*** Opening LISTED ENTRIES ***
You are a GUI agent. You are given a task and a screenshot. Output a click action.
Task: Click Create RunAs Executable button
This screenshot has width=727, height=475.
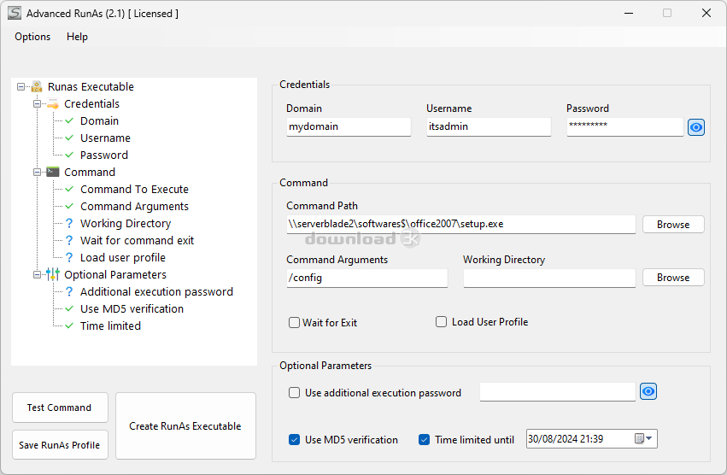185,425
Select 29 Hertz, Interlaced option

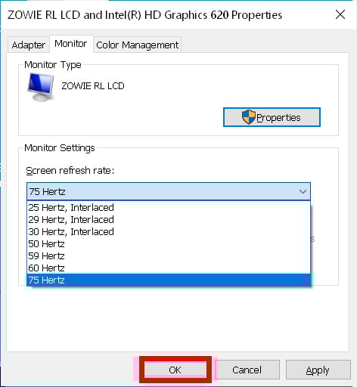click(x=169, y=220)
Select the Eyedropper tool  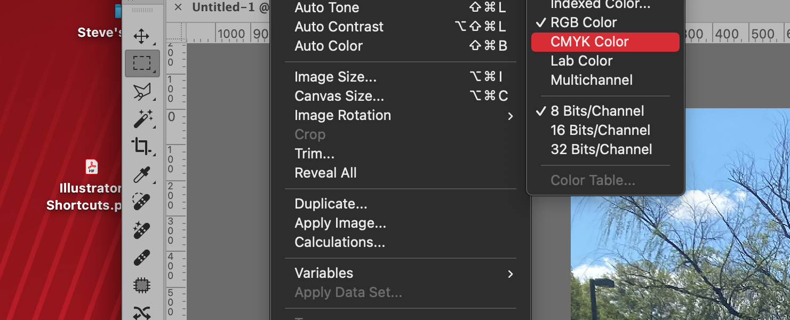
*** Closing LISTED ENTRIES ***
= WHAT THE TASK ASKS =
Leaving out the pictures, repeat all of the entries exactly.

= RESULT OF THIS TASK =
You are a GUI agent. You are given a task and a screenshot. Output a click action.
Task: Click Create RunAs Executable button
This screenshot has width=727, height=475.
185,425
Select 29 Hertz, Interlaced option

click(x=169, y=220)
Select the Eyedropper tool  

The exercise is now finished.